— Exercise tasks —
A. Read the post about the Dream Computer project and decide whether each statement agrees with it: (i) The Gameduino is built on an FPGA. (ii) The WDC 65816 development board proved workable after closer investigation. (iii) The Agon lite emulates a video chip with a micro-controller. Answer yes or no for each, and quote the words from the post that decide it.
B. According to the post about the Dream Computer project, what kind of memory map was established after the design creep was cut back?
C. Reproduce the passage of the post about the Dream Computer project from "So (1) the blog" to "video support chip.".

:: Selected excerpt

The thing about listening to the Part 1 video is to actually listen to it, rather than listening to it in the context of claims floating around on youtube and elsewhere about what it says.

When David explains how the project got started, and quotes the original blog post that has the points that you describe as "requirements", this is in the context of explaining what got the conversion started.

However, at that point in time, "no FPGA" is quite plainly not a "project requirement", because later in that video he describes the Gameduino V1.0 as the proposed heart of the video generator, and the Gameduino is implemented with an FPGA.

So (1) the blog post led to (2) ongoing conversations which led to (3) launching the project, and a lot of people seem to latch onto the quote from the blog post and ignore the obvious fact that the discussions over the months in between had worked out that the only practical way for a small project to actually implement a classical 8bit sprite and tile video support chip is using an FPGA, because at the time that the first "Dream Computer" video was released, the system described had an FPGA-based video support chip.

Realistically, given the lack of a suitable in-production line-buffer sprite and tile video chip, the only two options are implementing a hardware video chip in an FPGA solution or emulating a video chip using a 32bit or higher micro-controller, as the Agon lite does.

Also, beyond not latching on too tightly to the first expression of the idea that had already been partly superseded after months of discussion, don't latch too tightly to the first Dream Computer video. The intention to use the WDC 65816 development board turned out to not be viable after investigating that development board more closely. The idea of using the Gameduino came under pressure due to the lack of a true bitmap, and then fell to the fact that it was implemented on an FPGA that was coming to EOL. After moving toward a bespoke board, the board design started to develop very serious design creep. All of that was addressed by slashing back on the design creep, putting out an audition for a new FPGA-based video generator chip, and establishing a more classical, VIC-20 inspired 64KB memory map. To catch up on all of that, you need to watch Dream Computer 2 and 3.

And then no battle plan survives contact with the enemy ... one version of the prototype stalled due to not correctly integrating the various chips originally designed for different CPU buses -- 6502, 6800, Z80/8088 -- another version stalled as the hobbyist-inspired approach to reading a PS/2 port was not working well at 8MHz, and the design went back to the original approach in the 1980's when IBM stepped up from the XT keyboard to the AT keyboard, using an 8bit MCU to read the keyboard port.

::::
:: Listing

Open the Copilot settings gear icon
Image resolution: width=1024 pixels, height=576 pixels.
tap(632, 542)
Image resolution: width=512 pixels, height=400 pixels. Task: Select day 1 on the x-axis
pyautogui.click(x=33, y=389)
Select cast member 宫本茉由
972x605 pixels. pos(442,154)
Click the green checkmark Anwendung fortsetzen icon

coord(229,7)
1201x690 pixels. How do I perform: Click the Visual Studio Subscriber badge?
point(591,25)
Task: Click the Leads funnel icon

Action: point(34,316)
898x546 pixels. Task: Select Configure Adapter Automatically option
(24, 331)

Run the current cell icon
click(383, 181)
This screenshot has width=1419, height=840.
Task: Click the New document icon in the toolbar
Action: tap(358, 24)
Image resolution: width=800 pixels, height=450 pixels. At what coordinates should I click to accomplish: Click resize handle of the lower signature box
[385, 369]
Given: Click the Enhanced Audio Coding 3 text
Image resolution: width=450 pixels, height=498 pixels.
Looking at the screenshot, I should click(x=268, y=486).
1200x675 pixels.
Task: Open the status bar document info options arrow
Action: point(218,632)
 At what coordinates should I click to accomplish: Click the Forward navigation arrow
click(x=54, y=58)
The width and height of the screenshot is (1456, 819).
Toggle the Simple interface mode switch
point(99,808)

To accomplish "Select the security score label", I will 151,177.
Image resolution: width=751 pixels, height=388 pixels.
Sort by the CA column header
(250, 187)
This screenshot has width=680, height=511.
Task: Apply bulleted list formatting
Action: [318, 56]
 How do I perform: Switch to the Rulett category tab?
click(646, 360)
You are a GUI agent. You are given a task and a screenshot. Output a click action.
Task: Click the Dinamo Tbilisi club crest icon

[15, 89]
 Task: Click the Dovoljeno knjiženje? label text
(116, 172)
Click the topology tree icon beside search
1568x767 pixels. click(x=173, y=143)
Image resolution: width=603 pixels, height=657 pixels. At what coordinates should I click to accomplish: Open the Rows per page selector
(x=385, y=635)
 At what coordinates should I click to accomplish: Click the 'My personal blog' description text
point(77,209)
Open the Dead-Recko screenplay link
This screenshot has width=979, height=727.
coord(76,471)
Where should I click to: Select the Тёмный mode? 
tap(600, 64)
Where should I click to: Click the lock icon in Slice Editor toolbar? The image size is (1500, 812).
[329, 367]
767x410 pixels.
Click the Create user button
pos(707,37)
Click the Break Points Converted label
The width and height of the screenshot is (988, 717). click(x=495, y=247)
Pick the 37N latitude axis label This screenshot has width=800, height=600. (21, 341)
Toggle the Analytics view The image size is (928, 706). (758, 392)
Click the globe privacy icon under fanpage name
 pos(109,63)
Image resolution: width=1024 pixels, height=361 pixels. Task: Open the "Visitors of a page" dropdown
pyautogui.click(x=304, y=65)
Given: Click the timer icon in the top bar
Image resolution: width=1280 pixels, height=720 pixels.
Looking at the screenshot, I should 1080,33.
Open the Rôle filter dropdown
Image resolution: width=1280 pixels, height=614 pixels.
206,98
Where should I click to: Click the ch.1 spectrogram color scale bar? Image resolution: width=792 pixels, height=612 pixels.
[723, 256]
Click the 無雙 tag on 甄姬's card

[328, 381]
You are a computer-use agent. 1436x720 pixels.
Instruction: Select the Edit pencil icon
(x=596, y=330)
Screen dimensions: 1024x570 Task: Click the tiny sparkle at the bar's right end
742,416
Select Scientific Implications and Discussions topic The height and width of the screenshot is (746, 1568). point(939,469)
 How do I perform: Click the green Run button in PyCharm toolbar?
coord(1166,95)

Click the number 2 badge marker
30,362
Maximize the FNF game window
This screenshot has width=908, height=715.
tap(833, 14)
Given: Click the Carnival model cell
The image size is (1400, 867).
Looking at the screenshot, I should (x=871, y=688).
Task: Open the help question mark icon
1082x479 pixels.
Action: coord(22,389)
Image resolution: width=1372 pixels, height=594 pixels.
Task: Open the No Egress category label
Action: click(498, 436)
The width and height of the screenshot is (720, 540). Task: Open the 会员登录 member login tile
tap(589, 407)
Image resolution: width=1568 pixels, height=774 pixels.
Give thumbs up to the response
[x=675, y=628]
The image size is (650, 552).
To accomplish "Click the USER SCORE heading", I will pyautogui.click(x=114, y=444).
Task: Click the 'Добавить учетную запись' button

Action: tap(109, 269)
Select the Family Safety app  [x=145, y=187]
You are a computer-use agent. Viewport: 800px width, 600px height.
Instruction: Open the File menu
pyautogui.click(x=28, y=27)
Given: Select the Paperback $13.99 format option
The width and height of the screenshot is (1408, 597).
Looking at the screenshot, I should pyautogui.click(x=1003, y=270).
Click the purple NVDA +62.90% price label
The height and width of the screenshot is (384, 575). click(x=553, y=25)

::::

— Solved tasks —
A.
(i) Yes: "the Gameduino is implemented with an FPGA."
(ii) No: "The intention to use the WDC 65816 development board turned out to not be viable after investigating that development board more closely."
(iii) Yes: "emulating a video chip using a 32bit or higher micro-controller, as the Agon lite does."

B. A more classical, VIC-20 inspired 64KB memory map.

C.
So (1) the blog post led to (2) ongoing conversations which led to (3) launching the project, and a lot of people seem to latch onto the quote from the blog post and ignore the obvious fact that the discussions over the months in between had worked out that the only practical way for a small project to actually implement a classical 8bit sprite and tile video support chip is using an FPGA, because at the time that the first "Dream Computer" video was released, the system described had an FPGA-based video support chip.